> **SOURCE DOCUMENT**
This is the mail archive of the gcc-patches@gcc.gnu.org mailing list for the GCC project.


Index Nav: [Date Index] [Subject Index] [Author Index] [Thread Index]
Message Nav: [Date Prev] [Date Next] [Thread Prev] [Thread Next]
Other format: [Raw text]

Re: Benchmarks of v2 (was Re: [PATCH 0/5] RFC: Overhaul of diagnostics (v2))


On Wed, 2015-10-14 at 11:00 +0200, Richard Biener wrote:
> On Tue, Oct 13, 2015 at 5:32 PM, David Malcolm <dmalcolm@redhat.com> wrote:
> > On Thu, 2015-09-24 at 10:15 +0200, Richard Biener wrote:
> >> On Thu, Sep 24, 2015 at 2:25 AM, David Malcolm <dmalcolm@redhat.com> wrote:
> >> > On Wed, 2015-09-23 at 15:36 +0200, Richard Biener wrote:
> >> >> On Wed, Sep 23, 2015 at 3:19 PM, Michael Matz <matz@suse.de> wrote:
> >> >> > Hi,
> >> >> >
> >> >> > On Tue, 22 Sep 2015, David Malcolm wrote:
> >> >> >
> >> >> >> The drawback is that it could bloat the ad-hoc table.  Can the ad-hoc
> >> >> >> table ever get smaller, or does it only ever get inserted into?
> >> >> >
> >> >> > It only ever grows.
> >> >> >
> >> >> >> An idea I had is that we could stash short ranges directly into the 32
> >> >> >> bits of location_t, by offsetting the per-column-bits somewhat.
> >> >> >
> >> >> > It's certainly worth an experiment: let's say you restrict yourself to
> >> >> > tokens less than 8 characters, you need an additional 3 bits (using one
> >> >> > value, e.g. zero, as the escape value).  That leaves 20 bits for the line
> >> >> > numbers (for the normal 8 bit columns), which might be enough for most
> >> >> > single-file compilations.  For LTO compilation this often won't be enough.
> >> >> >
> >> >> >> My plan is to investigate the impact these patches have on the time and
> >> >> >> memory consumption of the compiler,
> >> >> >
> >> >> > When you do so, make sure you're also measuring an LTO compilation with
> >> >> > debug info of something big (firefox).  I know that we already had issues
> >> >> > with the size of the linemap data in the past for these cases (probably
> >> >> > when we added columns).
> >> >>
> >> >> The issue we have with LTO is that the linemap gets populated in quite
> >> >> random order and thus we repeatedly switch files (we've mitigated this
> >> >> somewhat for GCC 5).  We also considered dropping column info
> >> >> (and would drop range info) as diagnostics are from optimizers only
> >> >> with LTO and we keep locations merely for debug info.

(Stored records)
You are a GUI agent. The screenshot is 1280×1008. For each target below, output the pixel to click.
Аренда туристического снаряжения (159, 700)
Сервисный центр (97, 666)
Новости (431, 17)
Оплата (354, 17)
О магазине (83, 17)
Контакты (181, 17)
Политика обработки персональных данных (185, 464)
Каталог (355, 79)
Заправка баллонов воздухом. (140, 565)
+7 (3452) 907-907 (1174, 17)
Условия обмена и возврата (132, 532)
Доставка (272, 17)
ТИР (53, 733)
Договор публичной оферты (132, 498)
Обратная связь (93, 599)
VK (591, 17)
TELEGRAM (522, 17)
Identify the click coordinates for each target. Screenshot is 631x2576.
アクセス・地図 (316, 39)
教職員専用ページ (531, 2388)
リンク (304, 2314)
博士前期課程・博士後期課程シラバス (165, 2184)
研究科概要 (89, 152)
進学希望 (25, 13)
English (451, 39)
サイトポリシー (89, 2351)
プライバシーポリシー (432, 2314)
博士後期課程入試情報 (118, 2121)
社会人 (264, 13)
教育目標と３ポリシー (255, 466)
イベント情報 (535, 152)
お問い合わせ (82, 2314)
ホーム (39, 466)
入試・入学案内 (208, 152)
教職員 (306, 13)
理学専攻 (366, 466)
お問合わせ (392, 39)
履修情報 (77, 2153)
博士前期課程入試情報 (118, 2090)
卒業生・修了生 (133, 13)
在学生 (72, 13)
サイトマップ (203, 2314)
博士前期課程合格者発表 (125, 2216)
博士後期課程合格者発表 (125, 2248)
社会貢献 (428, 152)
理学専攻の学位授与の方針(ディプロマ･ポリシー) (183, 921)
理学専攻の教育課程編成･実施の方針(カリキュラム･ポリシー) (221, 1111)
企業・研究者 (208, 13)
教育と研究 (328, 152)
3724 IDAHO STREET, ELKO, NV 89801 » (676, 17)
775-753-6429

> **WHAT YOU WILL DO**
In the mailing-list message, how many additional bits are needed if short ranges are limited to tokens under 8 characters?

> **RESPONSE**
Three additional bits.